··· The input ···

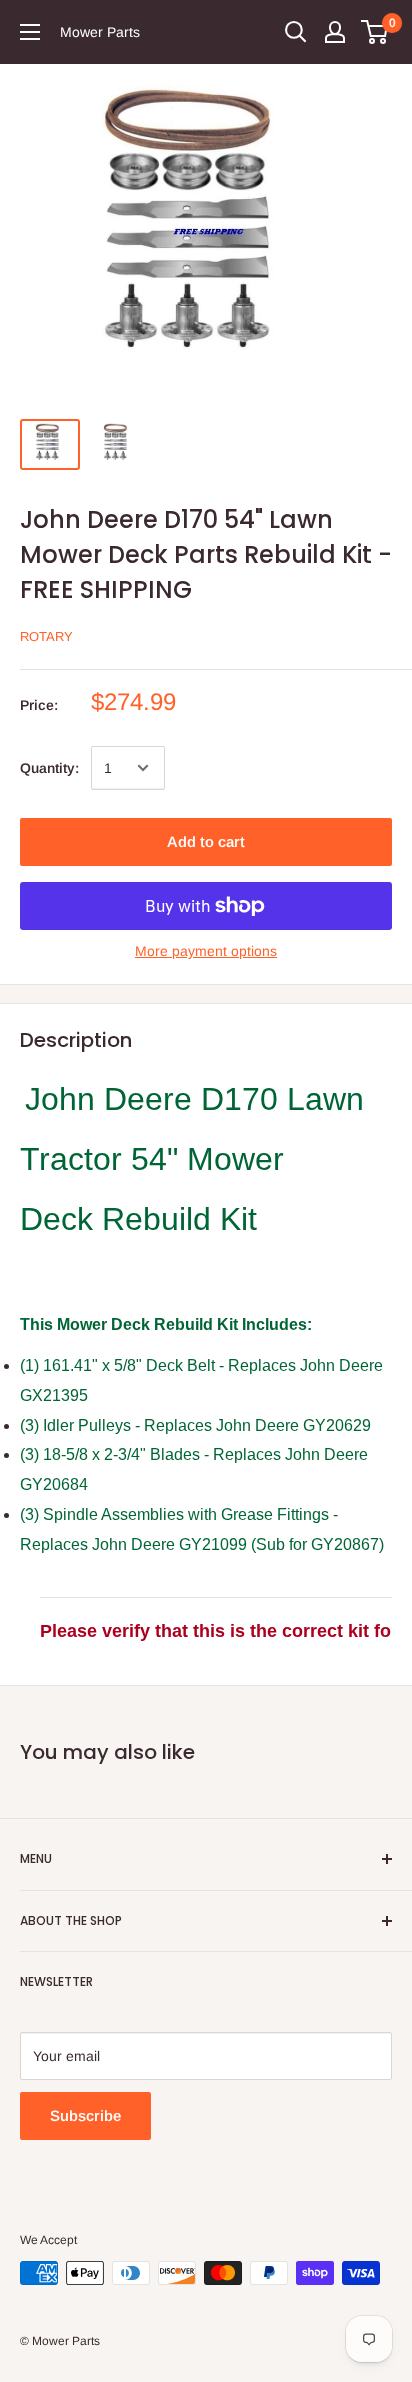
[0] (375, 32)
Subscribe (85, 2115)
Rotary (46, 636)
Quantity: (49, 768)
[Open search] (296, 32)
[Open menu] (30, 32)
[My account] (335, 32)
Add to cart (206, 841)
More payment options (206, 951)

···
··· The input ···

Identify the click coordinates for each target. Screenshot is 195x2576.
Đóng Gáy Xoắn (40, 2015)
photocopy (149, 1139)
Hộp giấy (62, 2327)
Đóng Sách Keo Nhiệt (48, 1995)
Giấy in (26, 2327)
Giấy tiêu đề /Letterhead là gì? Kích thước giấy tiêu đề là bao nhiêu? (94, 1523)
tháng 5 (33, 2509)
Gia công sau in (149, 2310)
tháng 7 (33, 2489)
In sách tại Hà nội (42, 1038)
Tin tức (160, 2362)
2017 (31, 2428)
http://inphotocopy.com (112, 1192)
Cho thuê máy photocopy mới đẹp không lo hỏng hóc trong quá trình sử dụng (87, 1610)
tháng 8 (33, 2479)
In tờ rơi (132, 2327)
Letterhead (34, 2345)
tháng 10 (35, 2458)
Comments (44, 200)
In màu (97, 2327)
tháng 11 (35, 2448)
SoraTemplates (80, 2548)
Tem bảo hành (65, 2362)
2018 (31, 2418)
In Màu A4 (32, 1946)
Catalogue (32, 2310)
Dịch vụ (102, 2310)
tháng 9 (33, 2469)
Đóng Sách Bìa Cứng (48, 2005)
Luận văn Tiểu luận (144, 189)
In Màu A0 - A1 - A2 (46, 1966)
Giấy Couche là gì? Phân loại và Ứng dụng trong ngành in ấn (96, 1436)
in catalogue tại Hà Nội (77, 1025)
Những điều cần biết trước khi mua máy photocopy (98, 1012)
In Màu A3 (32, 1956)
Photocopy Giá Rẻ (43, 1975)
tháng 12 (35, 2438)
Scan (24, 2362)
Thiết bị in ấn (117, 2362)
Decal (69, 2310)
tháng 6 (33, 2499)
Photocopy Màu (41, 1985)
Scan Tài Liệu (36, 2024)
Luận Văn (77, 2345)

···
··· The input ···

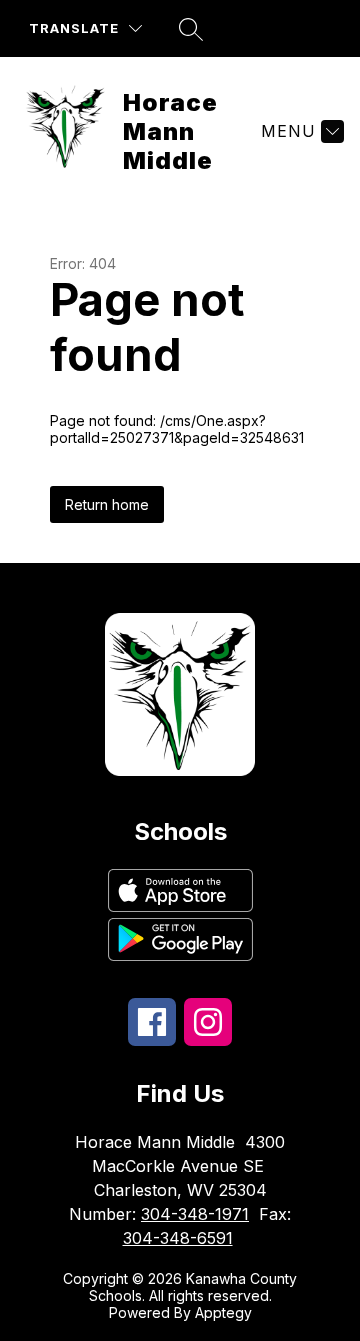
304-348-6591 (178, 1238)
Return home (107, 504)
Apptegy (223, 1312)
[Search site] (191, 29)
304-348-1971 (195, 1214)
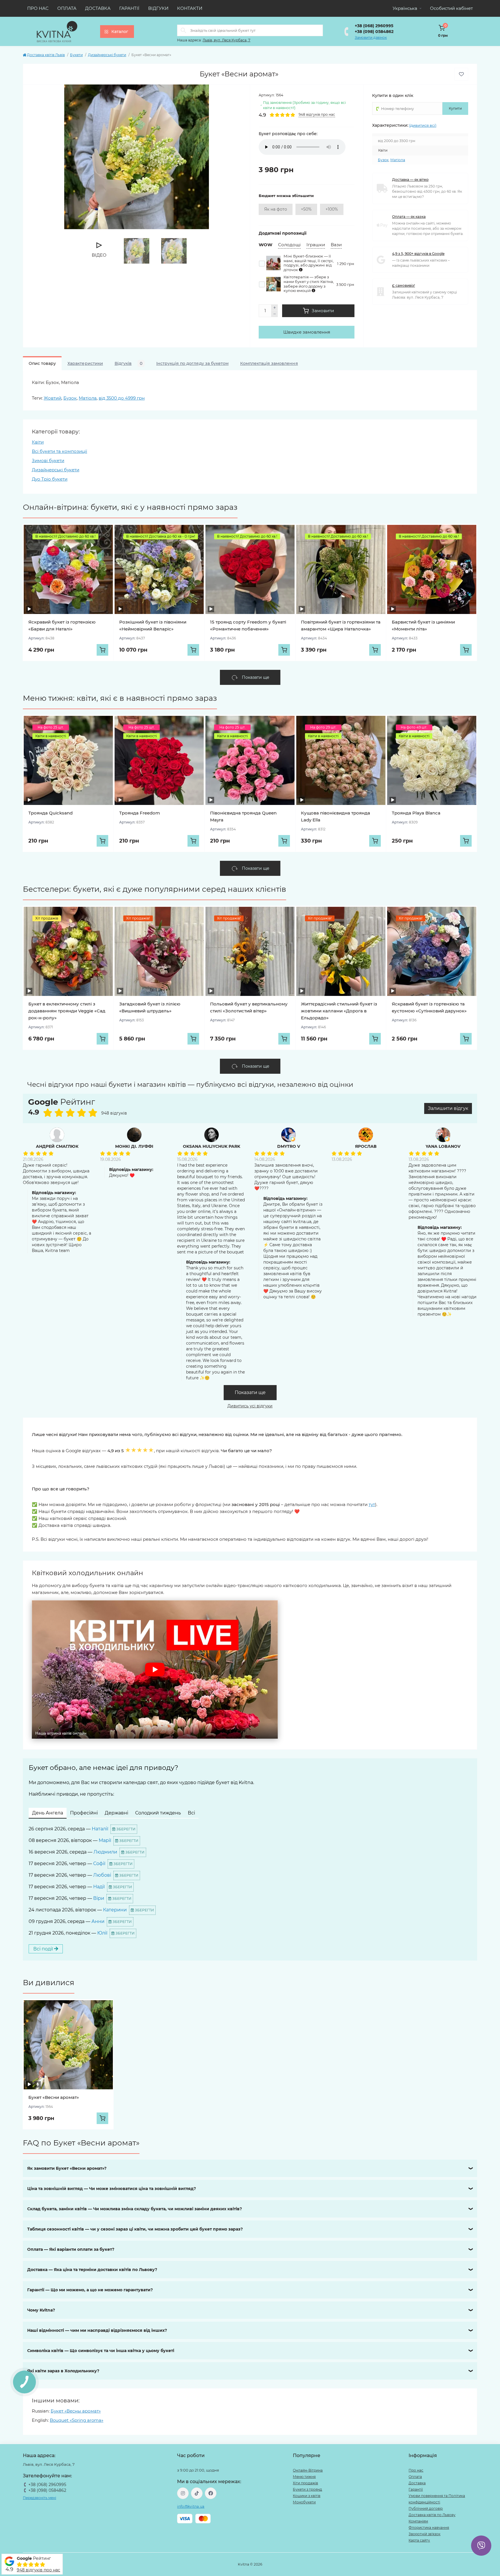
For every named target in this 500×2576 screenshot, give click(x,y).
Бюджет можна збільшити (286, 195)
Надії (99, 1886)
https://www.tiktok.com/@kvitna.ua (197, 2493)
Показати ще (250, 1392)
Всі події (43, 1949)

···

## Description of the task
Print exactly the lines above from the one with "Photocopy Giá Rẻ (43, 1975)" to the one with "Luận Văn (77, 2345)", including both.

## Output of the exercise
Photocopy Giá Rẻ (43, 1975)
tháng 12 (35, 2438)
Scan (24, 2362)
Thiết bị in ấn (117, 2362)
Decal (69, 2310)
tháng 6 (33, 2499)
Photocopy Màu (41, 1985)
Scan Tài Liệu (36, 2024)
Luận Văn (77, 2345)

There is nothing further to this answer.